Another major challenge to achieving interoperability is technical in nature. Centers all over the world are now performing whole-exome sequencing on patients with rare diseases, but often any one center will be caring for only one patient or family with a given rare disease. On the other hand, filtering exome data for genes with rare, potentially pathogenic sequence variants generally results in tens or even hundreds of candidate genes. Since the identification of multiple unrelated persons with the same clinical syndrome and a mutation in the same gene is a prerequisite for the certain identification of a novel disease gene, it is necessary to play a sort of matching game and connect researchers who may be studying the same syndrome in order to find the second and the third patient with a mutation in a novel disease gene. To date, however, there is no agreed-upon computational exchange standard, such as the MIAME standard for microarray data, which would allow this. Currently, a number of groups are working on this and a meeting is planned directly after the International Rare Diseases Research Consortium (IRDiRC) Conference in Dublin in April of 2013 to work on these issues.
Finally, all progress must be based on a deep understanding of the ethical and privacy issues involved. An exome sequence can be compared to a molecular fingerprint that makes an individual uniquely identifiable, and thus databases with exome and phenotype data could easily expose study subjects to discrimination unless appropriate defensive arrangements are in place. Some novel solutions to this have already been developed.

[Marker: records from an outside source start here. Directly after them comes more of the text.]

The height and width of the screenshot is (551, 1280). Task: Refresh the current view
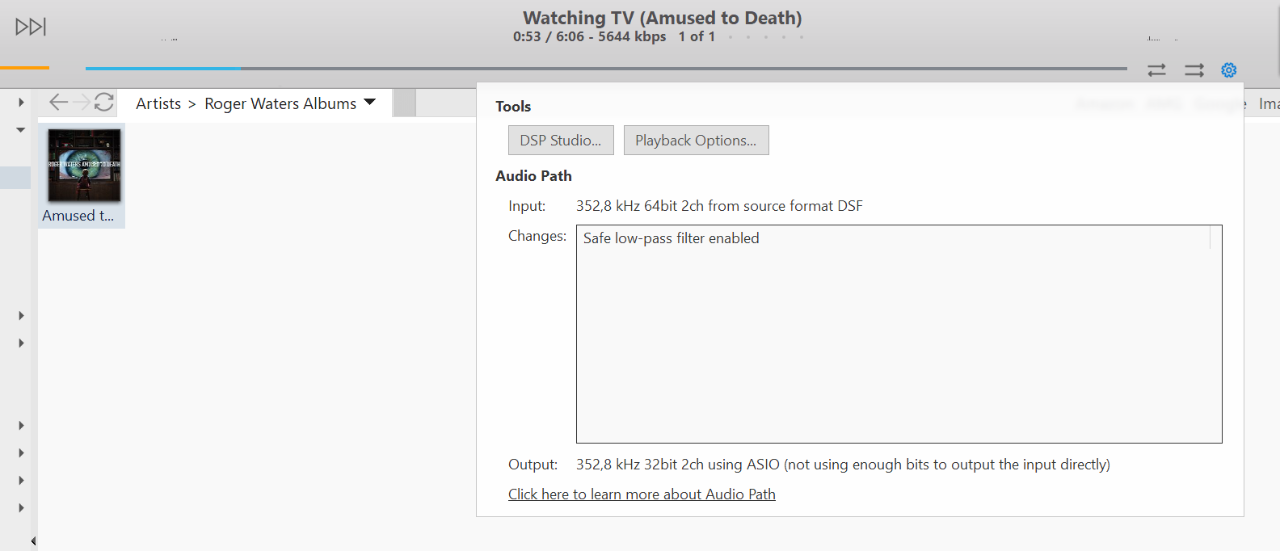click(104, 102)
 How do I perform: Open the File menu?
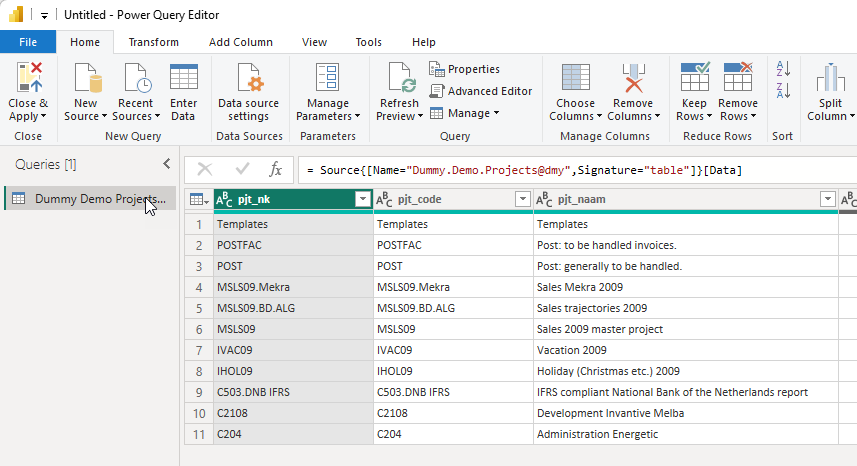pyautogui.click(x=28, y=42)
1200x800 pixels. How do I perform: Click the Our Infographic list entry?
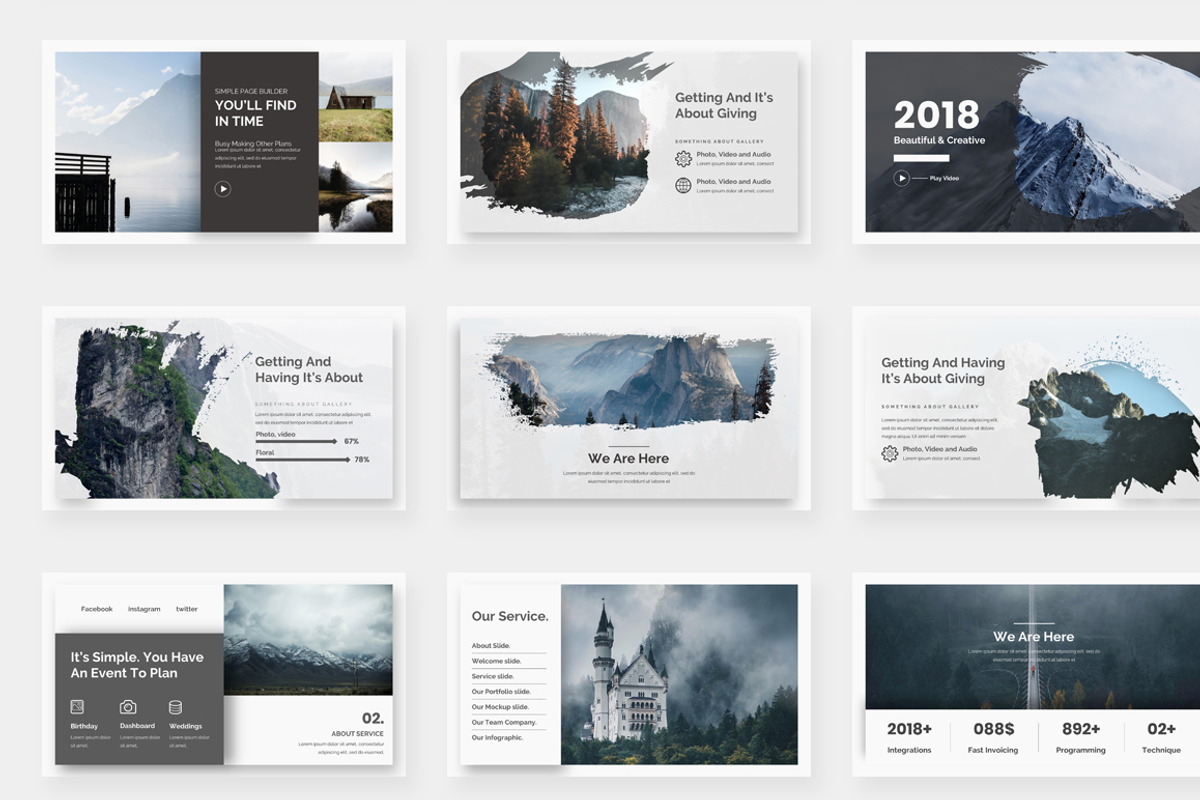tap(496, 737)
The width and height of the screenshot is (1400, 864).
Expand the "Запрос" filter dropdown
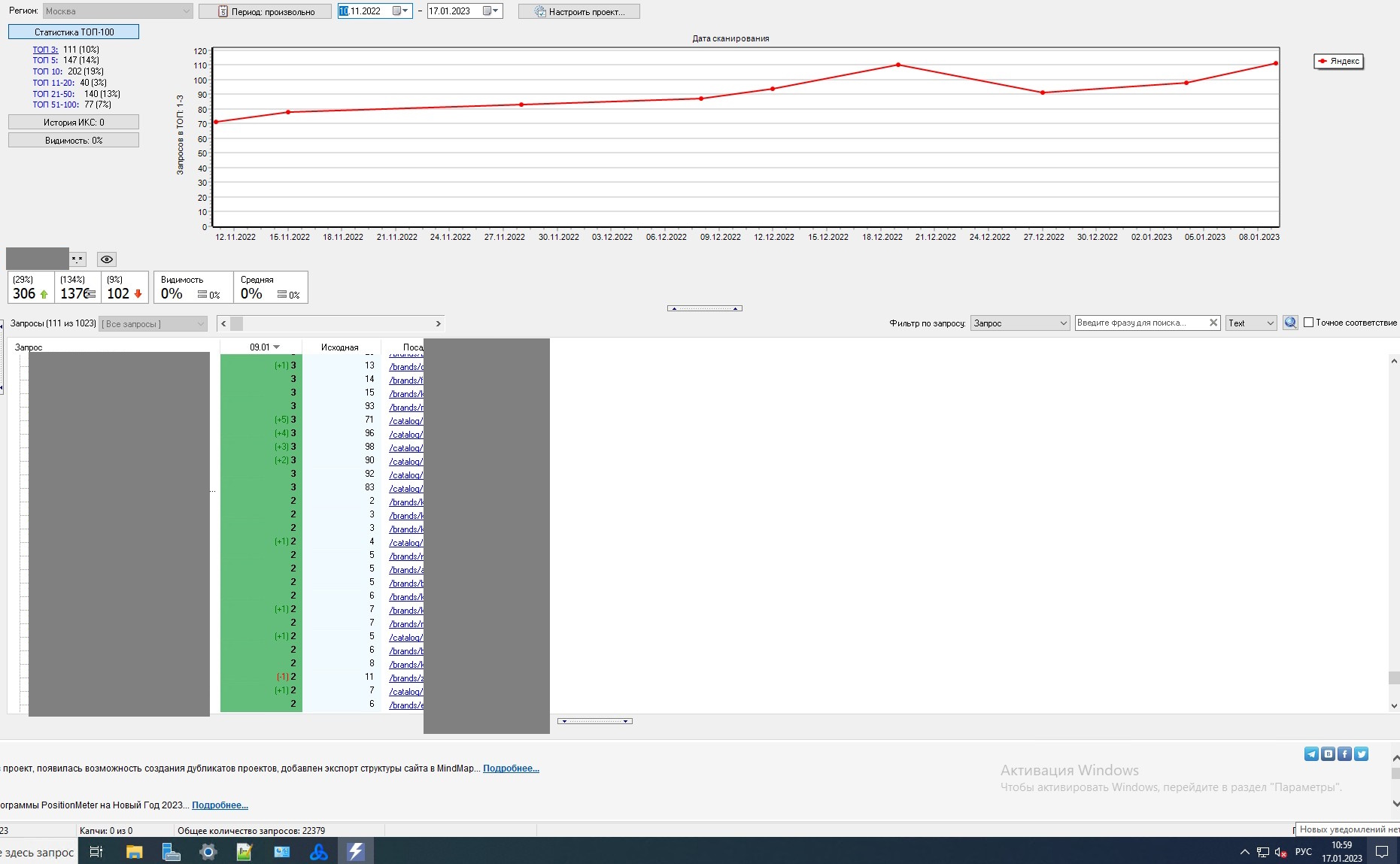pos(1019,323)
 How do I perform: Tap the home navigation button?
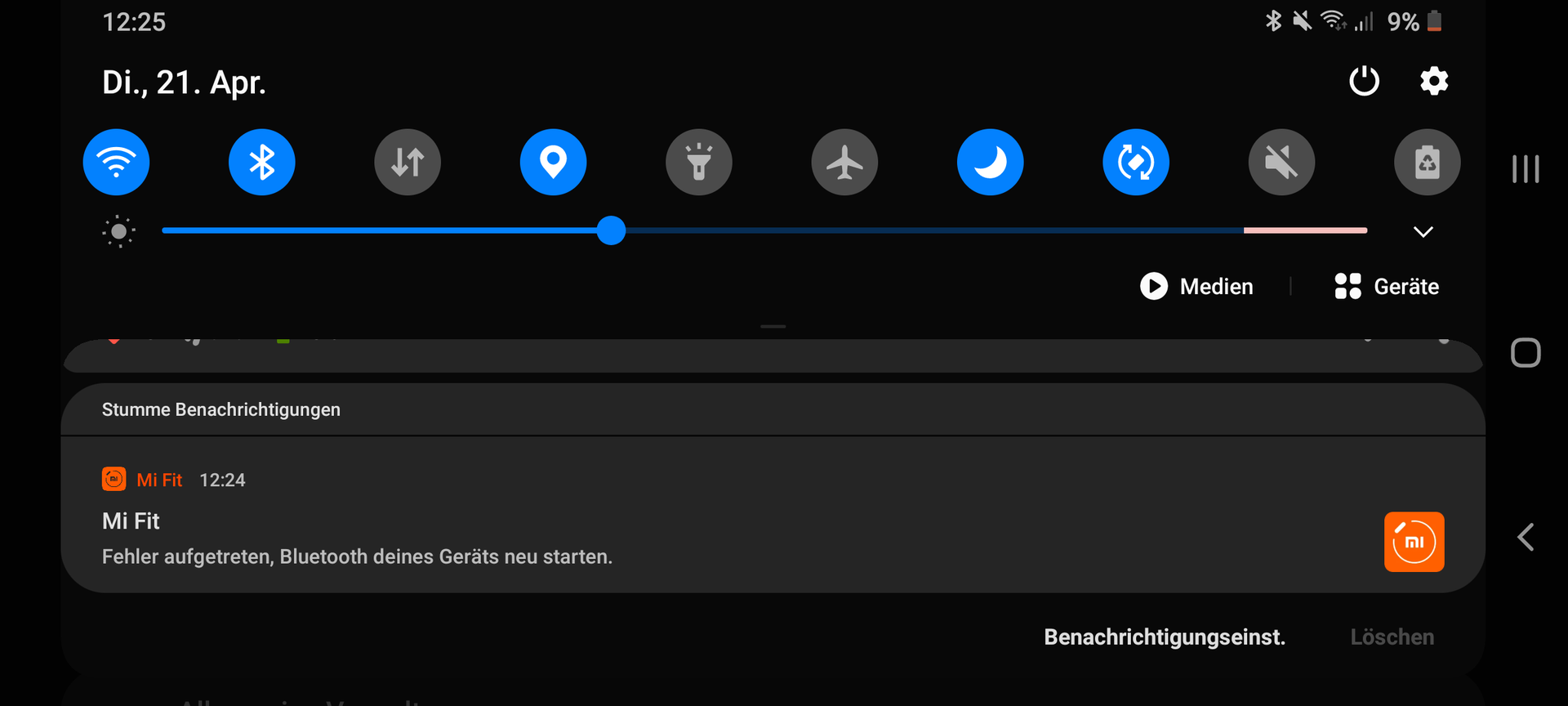click(x=1526, y=353)
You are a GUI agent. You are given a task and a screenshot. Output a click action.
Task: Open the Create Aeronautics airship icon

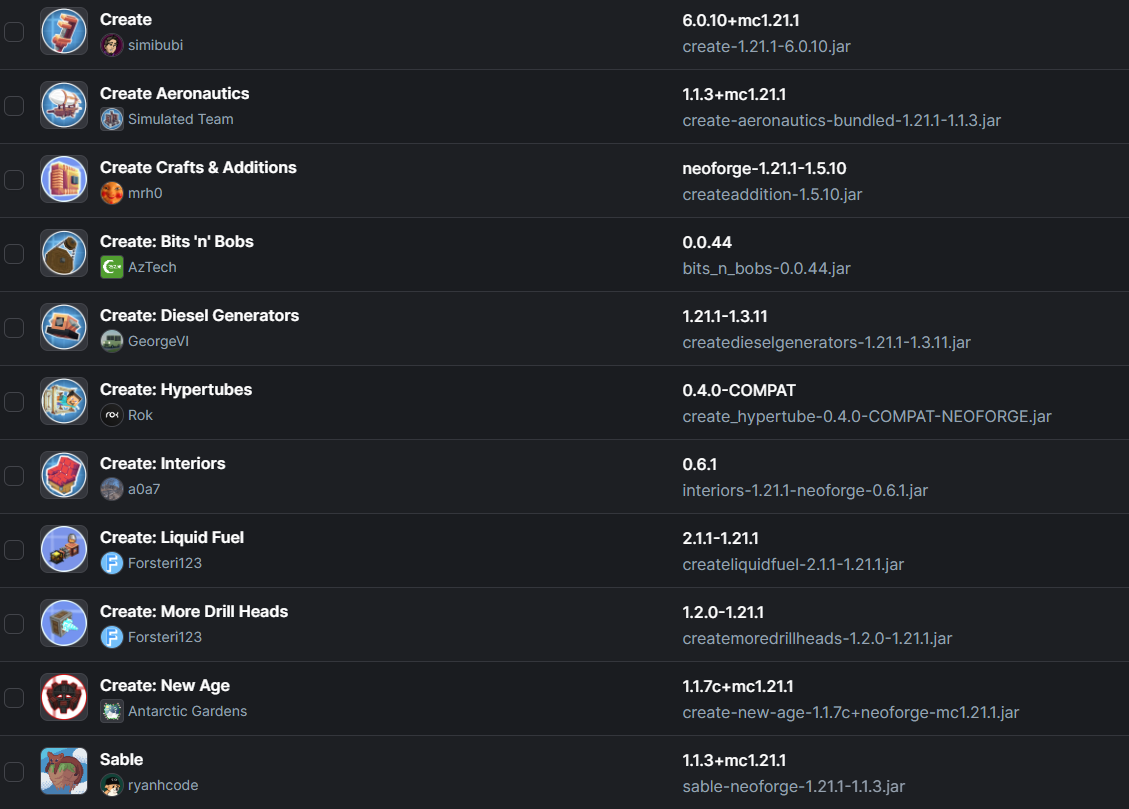click(x=63, y=106)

For example, Cafe Variome (Beck et al., 2012) provides a flexible portal to announce, discover and then automate the tailored sharing of mutations to support particular research and clinical groups, with only core, non-identifiable data being submitted to the central repository. Databases and technologies for phenotype data can be, and will need to be, co-managed by such systems, in order to allow maximum progress in our understanding of rare diseases. This will greatly improve our ability to treat affected patients while simultaneously respecting the rights and privacy of these individuals.
The 2012 Meeting of the Human Variome Project was chaired by Peter Robinson from Charité Universitätsmedizin Berlin. The sessions were chaired by Peter Robinson, Marc Greenblatt, and Richard Cotton.